What you will do:
a) Name the three rules that the Halloween party article gives for how crowded Mickey's Not So Scary Halloween Party will be.
b) From the records, copy out the lines exactly as they appear, starting at the line that contains "Task: Open the Scale ratio dropdown" and ending after the line that contains "coord(107,43)".

Document:
◇ ◇ ◇ ◇

Best & Worst Dates for Mickey’s Not So Scary Halloween Party

Wondering about the least-crowded or most-crowded nights to attend the 2023 Mickey’s Not So Scary Halloween Party? This post covers the best & worst dates to buy tickets for Magic Kingdom’s special event, so you can plan your vacation around avoiding these crowds.

Mickey’s Not So Scary Halloween Party occurs in Magic Kingdom on 37 select nights August 12 through October 31, from 7 p.m. until midnight. There are more party nights this year than ever before, which has become something of a trend. Unsurprisingly, Halloween is always the busiest (and most expensive!) night of the party, but if you have other options, when should you attend?

Expect the parties to be busy, in general. Last time it was held, most nights were crowds were moderately crowded to very crowded–we would strongly recommend “Is Mickey’s Not So Scary Halloween Party Too Crowded?” for a look at what we mean.

When it comes to choosing the least-crowded Mickey’s Not So Scary Halloween Party, the first rule of thumb is that the cheaper nights are the less busy ones. There are numerous different ticket price groupings, with most of cheapest dates are all in August and early September.

Prices get progressively more expensive in October, at which point many dates are over $150 per ticket. It’s pretty easy to spot some trends simply by looking at Disney’s calendar of available party dates. However, not all dates in the same price tier will be equally busy.

In an ideal world, we would recommend attending a party on a Tuesday in August. Even Friday in August will be less busy than Fridays in September and October. The one exception to this is the first party, which is always busy due to vloggers, bloggers, influencers, all of the fans who want to be “first,” and Walt Disney World guests doing late summer vacation who are leaving that weekend and don’t have any other MNSSHP nights during their trip.

However, demand should drop off after that, especially for weeknights. If you can’t go in August, early to mid-September on a Tuesday night will be the best option.

We predict that the August 23 party will be the least busy of the entire season…but there’s the slight chance celebrating Halloween in August might not sit well with you. (Hence our prediction that it’ll be the least crowded party!)

Historically, there are generally three rules for how busy Mickey’s Not So Scary Halloween Party will be:

  1. Tuesday nights are always the least crowded
  2. Friday nights are the most crowded
  3. The parties get progressively busier the closer you get to Halloween

We consider these fairly hard and fast rules because locals/Annual Passholders don’t want to take their kids to the Halloween party on a school night, and because they actually start thinking about Halloween when you get closer to Halloween.

As such, pretty much any Tuesday night through September 20 would be a good day to attend, as would Sundays through September 25.

There’s one Monday night party this year–on September 5, which is Labor Day. Typically, that’s not a busy weekend at Walt Disney World by holiday standards and most Southerners doing long weekend trips will head home by then. It wouldn’t be my first choice, but I’d definitely pick the party on September 5 over the one on September 2. The Friday one will almost certainly be worse.

You might think that “it doesn’t matter if every single party sells out,” which very well might occur with the 2023 Mickey’s Not So Scary Halloween Party given that it’s returning from a two year hiatus. However, our experience has also been that capacity caps are increased as the event wears on.

◇ ◇ ◇ ◇

Task material:
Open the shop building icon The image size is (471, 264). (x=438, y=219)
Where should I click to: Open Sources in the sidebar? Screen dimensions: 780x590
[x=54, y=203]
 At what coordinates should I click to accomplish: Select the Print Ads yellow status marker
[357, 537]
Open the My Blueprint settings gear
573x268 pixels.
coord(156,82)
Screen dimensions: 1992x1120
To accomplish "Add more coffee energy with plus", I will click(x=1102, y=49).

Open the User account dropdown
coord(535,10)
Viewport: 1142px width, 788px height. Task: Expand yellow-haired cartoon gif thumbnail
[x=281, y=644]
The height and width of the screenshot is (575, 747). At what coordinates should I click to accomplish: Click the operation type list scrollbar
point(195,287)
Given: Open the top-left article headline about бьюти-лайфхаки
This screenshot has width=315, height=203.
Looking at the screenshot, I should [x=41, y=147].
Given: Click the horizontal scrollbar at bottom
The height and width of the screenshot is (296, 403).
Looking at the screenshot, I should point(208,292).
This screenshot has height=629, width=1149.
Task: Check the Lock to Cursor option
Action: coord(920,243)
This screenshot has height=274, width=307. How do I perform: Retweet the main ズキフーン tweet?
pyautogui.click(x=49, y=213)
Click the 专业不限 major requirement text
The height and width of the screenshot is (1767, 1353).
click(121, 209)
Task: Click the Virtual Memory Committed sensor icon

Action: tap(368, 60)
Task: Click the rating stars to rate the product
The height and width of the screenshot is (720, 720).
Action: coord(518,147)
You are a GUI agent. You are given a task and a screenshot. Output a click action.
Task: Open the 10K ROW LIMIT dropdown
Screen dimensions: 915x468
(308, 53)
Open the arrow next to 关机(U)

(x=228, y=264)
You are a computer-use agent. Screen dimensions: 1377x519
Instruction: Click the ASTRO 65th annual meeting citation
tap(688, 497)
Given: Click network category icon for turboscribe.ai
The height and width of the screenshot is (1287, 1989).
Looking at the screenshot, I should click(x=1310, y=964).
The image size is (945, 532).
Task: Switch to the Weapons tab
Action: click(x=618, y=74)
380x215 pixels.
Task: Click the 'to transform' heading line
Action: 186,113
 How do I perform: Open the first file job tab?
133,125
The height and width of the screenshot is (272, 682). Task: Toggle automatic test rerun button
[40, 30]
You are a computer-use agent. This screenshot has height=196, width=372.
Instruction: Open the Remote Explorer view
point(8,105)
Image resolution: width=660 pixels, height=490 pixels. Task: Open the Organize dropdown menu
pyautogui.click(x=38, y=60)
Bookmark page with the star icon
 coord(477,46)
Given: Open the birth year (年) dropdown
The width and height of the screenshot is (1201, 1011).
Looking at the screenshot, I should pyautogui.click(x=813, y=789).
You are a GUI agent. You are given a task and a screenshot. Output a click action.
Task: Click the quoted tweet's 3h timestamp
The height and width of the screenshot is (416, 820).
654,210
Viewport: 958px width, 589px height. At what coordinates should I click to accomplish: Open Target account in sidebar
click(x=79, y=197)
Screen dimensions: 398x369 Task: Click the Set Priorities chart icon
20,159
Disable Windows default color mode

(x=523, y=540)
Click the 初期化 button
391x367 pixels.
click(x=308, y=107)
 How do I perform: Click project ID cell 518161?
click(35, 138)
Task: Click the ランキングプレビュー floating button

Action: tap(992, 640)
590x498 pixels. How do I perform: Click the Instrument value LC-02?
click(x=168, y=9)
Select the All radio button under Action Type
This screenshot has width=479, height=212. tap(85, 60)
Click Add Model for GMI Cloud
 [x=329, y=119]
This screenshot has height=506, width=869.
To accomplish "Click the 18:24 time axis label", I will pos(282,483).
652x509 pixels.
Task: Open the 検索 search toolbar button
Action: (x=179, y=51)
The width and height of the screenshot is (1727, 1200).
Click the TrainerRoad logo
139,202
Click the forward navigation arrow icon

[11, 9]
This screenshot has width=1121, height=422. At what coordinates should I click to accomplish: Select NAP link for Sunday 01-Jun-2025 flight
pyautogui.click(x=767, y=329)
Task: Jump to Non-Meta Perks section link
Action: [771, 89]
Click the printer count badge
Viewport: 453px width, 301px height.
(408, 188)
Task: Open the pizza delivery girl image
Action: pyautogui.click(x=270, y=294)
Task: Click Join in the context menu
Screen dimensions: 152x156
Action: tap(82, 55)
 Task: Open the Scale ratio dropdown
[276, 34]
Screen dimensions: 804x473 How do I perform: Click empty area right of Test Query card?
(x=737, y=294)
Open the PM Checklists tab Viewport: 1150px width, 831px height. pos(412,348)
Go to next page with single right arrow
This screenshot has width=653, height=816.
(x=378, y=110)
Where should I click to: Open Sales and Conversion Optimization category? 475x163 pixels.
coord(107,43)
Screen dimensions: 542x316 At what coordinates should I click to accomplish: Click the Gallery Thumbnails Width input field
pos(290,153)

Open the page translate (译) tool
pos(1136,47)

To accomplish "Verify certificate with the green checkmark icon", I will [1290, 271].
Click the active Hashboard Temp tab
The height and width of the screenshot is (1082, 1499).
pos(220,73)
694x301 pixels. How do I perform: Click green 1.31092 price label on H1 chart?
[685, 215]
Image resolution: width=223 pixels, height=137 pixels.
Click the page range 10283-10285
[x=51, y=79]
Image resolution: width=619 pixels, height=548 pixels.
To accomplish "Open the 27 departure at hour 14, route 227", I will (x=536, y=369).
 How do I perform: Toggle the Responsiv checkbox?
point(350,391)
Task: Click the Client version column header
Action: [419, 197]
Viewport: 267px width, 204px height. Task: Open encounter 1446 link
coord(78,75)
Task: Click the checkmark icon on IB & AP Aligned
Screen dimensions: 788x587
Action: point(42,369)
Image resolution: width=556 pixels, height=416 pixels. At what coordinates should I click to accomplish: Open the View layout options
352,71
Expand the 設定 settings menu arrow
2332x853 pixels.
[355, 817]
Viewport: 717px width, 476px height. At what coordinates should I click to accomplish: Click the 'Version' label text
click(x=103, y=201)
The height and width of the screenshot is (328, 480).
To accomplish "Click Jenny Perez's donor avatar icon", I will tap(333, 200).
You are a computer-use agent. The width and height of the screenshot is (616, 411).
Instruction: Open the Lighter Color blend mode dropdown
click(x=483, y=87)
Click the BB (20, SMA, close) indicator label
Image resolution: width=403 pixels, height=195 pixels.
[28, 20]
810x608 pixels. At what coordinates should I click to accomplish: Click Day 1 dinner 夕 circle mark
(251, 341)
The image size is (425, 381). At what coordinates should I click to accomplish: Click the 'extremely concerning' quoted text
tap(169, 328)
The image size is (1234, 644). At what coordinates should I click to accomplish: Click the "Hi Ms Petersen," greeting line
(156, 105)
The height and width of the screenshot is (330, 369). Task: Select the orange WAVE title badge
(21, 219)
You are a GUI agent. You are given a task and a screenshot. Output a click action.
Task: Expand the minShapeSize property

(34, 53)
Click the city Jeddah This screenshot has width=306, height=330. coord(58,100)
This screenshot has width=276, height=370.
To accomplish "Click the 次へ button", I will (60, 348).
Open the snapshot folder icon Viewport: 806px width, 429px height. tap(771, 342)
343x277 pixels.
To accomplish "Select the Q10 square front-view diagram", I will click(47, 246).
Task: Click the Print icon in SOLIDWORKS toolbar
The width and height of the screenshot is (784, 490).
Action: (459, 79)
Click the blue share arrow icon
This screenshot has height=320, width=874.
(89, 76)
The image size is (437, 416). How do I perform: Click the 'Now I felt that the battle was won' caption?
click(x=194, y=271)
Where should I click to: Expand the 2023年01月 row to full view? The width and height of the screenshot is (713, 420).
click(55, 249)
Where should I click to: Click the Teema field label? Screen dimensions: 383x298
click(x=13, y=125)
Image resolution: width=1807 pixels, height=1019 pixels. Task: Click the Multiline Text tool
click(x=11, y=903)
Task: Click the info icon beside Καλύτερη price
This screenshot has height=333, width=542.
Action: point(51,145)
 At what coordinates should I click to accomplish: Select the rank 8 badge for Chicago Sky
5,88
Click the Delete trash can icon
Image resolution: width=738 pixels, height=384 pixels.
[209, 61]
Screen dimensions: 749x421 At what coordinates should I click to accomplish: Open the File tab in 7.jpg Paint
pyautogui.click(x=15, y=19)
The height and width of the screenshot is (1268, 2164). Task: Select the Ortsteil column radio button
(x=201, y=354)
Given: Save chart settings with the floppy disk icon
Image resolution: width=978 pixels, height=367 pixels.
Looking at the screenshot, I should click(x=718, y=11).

◇ ◇ ◇ ◇

Expected answers:
a)
1. Tuesday nights are always the least crowded.
2. Friday nights are the most crowded.
3. The parties get progressively busier the closer you get to Halloween.

b)
 Task: Open the Scale ratio dropdown
[276, 34]
Screen dimensions: 804x473 How do I perform: Click empty area right of Test Query card?
(x=737, y=294)
Open the PM Checklists tab Viewport: 1150px width, 831px height. pos(412,348)
Go to next page with single right arrow
This screenshot has width=653, height=816.
(x=378, y=110)
Where should I click to: Open Sales and Conversion Optimization category? 475x163 pixels.
coord(107,43)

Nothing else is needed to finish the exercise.